Bitcoin and other cryptocurrencies have been supported by excitement around the U.S. Securities and Exchange Commission’s decision to approve spot bitcoin exchange-traded funds in January, as well as expectations that central banks will cut interest rates.
Previous halvings occurred in 2012, 2016 and 2020. Some crypto fans point to price rallies that followed them as a sign that bitcoin’s next halving will boost its price, but many analysts are sceptical.
“We do not expect bitcoin price increases post halving as it has been already priced in,” JP Morgan analysts wrote this week.

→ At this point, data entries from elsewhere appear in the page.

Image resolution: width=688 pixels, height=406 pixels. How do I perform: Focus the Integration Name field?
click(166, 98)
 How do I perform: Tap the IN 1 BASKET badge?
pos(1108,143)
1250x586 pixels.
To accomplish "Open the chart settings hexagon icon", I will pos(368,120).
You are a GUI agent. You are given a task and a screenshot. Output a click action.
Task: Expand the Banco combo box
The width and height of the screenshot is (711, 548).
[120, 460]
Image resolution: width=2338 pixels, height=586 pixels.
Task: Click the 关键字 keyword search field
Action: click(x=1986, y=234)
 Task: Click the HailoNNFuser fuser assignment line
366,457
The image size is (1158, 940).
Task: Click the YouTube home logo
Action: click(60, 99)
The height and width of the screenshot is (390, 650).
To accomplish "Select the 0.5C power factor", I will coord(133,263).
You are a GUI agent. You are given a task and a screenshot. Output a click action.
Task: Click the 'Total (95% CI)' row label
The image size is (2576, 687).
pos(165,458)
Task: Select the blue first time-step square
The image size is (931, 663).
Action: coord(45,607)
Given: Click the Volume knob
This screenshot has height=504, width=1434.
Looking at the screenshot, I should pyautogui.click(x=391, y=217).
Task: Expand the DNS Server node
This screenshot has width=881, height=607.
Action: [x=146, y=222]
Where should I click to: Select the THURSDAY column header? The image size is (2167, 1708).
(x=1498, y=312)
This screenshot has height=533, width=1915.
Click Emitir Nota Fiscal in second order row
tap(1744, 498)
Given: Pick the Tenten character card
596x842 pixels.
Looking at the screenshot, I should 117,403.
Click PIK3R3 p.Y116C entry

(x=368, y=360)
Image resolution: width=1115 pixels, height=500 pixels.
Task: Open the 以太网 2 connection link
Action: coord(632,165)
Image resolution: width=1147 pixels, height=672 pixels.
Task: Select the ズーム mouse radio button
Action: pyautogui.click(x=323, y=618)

They expect bitcoin’s price to fall after the halving, because it is “overbought” and venture capital funding for the crypto industry has been “subdued” this year.
Financial regulators have long warned that bitcoin is a high-risk asset, with limited real-world uses, although more have begun to approve bitcoin-linked trading products.
Andrew O’Neill, a crypto analyst at S&P Global, said he was “somewhat sceptical of the lessons that can be taken in terms of price prediction from previous halvings.”
“It’s only one factor in a multitude of factors that can drive price,” he said.
Bitcoin has struggled for direction since March’s record high and fallen in the last two weeks as geopolitical tensions and expectations central banks will keep rates higher for longer unnerved global markets.